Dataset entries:
>>>
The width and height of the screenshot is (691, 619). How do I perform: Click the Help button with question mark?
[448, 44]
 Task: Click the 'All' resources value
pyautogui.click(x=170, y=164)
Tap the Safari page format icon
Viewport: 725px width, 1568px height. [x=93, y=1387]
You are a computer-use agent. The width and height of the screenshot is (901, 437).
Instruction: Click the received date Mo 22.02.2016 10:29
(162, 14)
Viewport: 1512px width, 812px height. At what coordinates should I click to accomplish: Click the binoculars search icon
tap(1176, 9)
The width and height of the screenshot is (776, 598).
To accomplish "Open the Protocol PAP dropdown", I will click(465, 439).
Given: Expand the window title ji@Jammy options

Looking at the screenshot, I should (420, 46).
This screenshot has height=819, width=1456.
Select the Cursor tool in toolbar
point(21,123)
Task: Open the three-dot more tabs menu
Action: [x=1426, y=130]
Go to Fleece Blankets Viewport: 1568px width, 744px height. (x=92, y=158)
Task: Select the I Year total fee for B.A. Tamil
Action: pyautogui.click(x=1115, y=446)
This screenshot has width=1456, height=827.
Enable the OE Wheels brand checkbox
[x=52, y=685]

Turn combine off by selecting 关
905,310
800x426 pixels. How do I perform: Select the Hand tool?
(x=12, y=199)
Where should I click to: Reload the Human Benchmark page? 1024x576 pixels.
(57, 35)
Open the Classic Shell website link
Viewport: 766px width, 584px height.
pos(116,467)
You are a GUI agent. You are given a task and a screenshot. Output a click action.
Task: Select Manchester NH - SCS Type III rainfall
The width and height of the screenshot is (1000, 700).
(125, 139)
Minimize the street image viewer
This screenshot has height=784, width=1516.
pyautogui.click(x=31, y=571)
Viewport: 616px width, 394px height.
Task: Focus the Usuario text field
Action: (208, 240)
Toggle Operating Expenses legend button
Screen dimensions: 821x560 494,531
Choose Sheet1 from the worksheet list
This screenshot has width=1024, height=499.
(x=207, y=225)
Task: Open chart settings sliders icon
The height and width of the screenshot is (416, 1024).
<<<
• What you will do: Please give a word-for-word repetition of the lines from the one containing "Toggle Operating Expenses legend button" through the last line of the data above, including both, and nothing besides.

• Response below:
Toggle Operating Expenses legend button
Screen dimensions: 821x560 494,531
Choose Sheet1 from the worksheet list
This screenshot has width=1024, height=499.
(x=207, y=225)
Task: Open chart settings sliders icon
The height and width of the screenshot is (416, 1024).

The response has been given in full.